Les recettes fiscales des pays de l’Union économique et monétaire ouest-africaine (UEMOA) ont connu une progression remarquable au cours de la dernière décennie. Entre 2015 et 2024, elles sont passées d’environ 8 540 milliards de FCFA à près de 19 490 milliards de FCFA, soit une augmentation globale estimée à 128 %, selon des données compilées par Sika Finance à partir des statistiques de la Banque centrale des États de l’Afrique de l’Ouest.

Cette évolution reflète les efforts engagés par les États membres pour renforcer la mobilisation des ressources internes, dans un contexte marqué par la nécessité de financer les politiques publiques, les infrastructures et les dépenses liées notamment à la sécurité.

Le Burkina Faso en tête de la progression

Parmi les pays de l’Union, Burkina Faso se distingue avec la plus forte progression des recettes fiscales sur la période, estimée à +177 %, selon les mêmes données relayées par Sika Finance sur la base des statistiques de la Banque centrale des États de l’Afrique de l’Ouest.
Cette performance s’explique notamment par plusieurs facteurs :
la modernisation de l’administration fiscale, la digitalisation progressive des procédures de déclaration et de paiement,
l’élargissement de l’assiette fiscale, et le renforcement des mécanismes de lutte contre la fraude.
Derrière le Burkina Faso, Bénin enregistre également une progression importante, avec +141 % d’augmentation de ses recettes fiscales sur la même période, toujours selon les données issues de la Banque centrale des États de l’Afrique de l’Ouest.
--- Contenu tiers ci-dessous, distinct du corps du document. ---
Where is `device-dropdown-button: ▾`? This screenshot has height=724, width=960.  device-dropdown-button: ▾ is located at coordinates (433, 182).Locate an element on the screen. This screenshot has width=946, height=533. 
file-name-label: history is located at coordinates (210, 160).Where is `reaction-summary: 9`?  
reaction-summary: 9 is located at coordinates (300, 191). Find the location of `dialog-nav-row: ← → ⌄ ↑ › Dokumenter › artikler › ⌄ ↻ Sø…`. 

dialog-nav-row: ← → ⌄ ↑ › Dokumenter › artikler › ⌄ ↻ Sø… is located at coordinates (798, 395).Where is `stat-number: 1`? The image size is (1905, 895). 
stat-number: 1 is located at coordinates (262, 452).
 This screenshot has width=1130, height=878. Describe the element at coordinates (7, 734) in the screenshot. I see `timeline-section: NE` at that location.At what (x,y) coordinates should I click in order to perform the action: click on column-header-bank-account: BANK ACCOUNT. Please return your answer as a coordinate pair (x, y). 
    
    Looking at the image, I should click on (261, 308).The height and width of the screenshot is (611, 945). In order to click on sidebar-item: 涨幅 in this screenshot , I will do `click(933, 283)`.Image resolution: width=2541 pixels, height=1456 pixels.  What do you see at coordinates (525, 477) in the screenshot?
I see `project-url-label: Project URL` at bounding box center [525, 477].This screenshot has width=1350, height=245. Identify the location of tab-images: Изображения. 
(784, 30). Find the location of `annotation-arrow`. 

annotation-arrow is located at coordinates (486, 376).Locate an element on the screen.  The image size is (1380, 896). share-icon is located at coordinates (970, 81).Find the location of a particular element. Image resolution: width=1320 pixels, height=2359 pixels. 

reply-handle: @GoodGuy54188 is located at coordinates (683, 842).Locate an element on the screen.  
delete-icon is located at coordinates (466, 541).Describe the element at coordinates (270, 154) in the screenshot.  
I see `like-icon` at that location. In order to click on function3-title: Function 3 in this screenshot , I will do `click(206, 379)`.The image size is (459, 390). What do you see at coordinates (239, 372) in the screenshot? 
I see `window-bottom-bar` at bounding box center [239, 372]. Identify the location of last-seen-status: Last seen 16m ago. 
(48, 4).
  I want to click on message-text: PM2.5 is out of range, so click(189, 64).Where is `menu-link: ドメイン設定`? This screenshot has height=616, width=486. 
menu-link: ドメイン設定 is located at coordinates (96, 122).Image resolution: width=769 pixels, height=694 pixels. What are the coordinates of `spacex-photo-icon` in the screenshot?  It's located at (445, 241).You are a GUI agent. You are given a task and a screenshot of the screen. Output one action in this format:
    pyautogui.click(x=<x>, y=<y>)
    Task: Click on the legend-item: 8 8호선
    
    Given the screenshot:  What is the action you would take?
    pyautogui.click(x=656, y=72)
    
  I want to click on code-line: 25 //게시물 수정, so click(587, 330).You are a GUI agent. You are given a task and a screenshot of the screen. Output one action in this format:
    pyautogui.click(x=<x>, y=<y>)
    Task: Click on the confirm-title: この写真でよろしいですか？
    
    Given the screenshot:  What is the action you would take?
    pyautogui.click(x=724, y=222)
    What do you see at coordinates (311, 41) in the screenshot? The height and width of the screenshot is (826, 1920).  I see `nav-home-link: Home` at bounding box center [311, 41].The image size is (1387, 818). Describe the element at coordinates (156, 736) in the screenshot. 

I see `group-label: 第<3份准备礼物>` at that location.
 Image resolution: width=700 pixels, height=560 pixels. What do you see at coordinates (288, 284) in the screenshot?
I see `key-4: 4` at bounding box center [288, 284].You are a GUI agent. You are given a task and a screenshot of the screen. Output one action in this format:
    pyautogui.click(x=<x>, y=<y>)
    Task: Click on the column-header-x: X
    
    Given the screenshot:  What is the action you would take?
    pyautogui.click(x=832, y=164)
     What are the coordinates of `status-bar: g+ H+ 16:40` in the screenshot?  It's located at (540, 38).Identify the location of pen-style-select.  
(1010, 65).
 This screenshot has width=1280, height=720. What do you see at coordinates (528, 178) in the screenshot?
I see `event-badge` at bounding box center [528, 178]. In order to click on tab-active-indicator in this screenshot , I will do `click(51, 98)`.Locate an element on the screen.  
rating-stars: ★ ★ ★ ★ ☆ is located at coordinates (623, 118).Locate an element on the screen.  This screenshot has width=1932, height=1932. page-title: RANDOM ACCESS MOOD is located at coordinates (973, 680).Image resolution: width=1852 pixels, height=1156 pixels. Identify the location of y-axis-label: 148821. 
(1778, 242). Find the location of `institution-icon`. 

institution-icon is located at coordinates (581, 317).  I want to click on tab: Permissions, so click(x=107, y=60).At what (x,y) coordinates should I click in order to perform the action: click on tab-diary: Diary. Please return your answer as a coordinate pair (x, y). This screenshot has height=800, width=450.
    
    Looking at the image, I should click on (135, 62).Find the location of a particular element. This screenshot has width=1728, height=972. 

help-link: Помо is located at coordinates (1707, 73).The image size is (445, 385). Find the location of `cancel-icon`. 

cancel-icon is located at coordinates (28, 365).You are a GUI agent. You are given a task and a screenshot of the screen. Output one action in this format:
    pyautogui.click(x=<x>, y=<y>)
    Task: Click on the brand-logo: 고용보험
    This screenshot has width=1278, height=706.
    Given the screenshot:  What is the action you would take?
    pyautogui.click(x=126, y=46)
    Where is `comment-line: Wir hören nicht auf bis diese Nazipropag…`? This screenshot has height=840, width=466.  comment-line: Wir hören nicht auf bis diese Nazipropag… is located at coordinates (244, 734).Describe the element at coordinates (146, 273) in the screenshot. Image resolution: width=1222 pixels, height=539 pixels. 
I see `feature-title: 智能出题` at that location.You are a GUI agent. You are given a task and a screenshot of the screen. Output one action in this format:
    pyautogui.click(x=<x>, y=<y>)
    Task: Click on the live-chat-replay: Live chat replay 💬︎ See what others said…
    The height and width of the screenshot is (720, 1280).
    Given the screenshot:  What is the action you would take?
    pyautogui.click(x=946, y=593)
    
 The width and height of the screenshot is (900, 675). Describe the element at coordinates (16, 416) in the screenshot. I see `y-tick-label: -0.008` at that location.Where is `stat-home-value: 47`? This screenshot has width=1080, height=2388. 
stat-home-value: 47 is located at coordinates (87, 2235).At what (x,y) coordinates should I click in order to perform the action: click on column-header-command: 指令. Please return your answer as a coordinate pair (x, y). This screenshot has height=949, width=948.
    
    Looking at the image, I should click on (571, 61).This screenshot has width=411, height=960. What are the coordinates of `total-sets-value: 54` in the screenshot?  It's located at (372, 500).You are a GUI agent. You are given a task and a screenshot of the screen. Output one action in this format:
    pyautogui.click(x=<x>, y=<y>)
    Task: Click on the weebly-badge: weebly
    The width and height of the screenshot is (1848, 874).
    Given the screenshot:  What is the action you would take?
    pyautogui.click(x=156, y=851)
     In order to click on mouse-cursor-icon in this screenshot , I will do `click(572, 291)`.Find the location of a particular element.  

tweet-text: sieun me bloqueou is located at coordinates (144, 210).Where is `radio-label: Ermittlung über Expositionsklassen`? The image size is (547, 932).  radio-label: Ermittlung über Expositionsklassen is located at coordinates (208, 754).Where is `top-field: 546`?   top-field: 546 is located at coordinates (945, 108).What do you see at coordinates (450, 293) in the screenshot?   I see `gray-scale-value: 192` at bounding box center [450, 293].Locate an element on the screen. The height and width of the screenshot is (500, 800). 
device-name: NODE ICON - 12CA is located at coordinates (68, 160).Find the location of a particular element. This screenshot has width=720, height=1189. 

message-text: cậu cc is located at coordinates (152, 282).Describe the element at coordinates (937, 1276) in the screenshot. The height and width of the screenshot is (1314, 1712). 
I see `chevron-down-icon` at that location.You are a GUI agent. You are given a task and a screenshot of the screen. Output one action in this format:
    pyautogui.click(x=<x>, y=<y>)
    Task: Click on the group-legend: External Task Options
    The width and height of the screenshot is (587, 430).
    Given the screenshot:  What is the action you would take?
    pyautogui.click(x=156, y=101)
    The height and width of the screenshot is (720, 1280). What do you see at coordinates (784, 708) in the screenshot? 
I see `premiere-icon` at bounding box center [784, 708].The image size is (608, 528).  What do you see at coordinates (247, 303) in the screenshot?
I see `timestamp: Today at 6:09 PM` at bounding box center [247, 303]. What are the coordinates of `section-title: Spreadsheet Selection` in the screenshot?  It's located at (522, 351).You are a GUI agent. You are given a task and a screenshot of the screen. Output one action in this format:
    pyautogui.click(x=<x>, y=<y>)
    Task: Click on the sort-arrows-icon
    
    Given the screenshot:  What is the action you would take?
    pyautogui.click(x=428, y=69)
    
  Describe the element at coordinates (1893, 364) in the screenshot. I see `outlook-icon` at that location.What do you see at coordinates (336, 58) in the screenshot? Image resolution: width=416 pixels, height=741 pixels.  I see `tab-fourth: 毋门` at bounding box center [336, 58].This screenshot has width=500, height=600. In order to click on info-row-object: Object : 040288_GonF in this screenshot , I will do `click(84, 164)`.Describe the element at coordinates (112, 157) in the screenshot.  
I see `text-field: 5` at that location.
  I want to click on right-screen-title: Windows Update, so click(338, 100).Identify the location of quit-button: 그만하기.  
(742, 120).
Des performances contrastées dans l’Union

Si la tendance globale est à la hausse dans l’ensemble de l’espace Union économique et monétaire ouest-africaine, les résultats restent toutefois très contrastés selon les pays.
Le Niger, par exemple, affiche une progression nettement plus modeste, estimée à +22 % sur la période étudiée, selon les données compilées par Sika Finance à partir des statistiques de la Banque centrale des États de l’Afrique de l’Ouest.
Ces écarts s’expliquent par plusieurs facteurs structurels, notamment :
le poids important de l’économie informelle dans certaines économies,
les capacités administratives variables des administrations fiscales,
et l’impact des crises sécuritaires et économiques dans plusieurs pays de la région.

Vers une souveraineté financière plus affirmée

Pour de nombreux analystes, la progression des recettes fiscales dans l’espace Union économique et monétaire ouest-africaine constitue un signal encourageant vers une plus grande autonomie financière des États.
Une mobilisation des ressources internes permet en effet de réduire la dépendance à l’aide extérieure et de financer davantage les priorités nationales telles que les infrastructures, les services sociaux ou encore la sécurité.
Toutefois, les institutions économiques rappellent que le potentiel fiscal reste encore largement sous-exploité dans plusieurs pays de la région, notamment en raison du poids important de l’économie informelle et des défis liés à la gouvernance fiscale.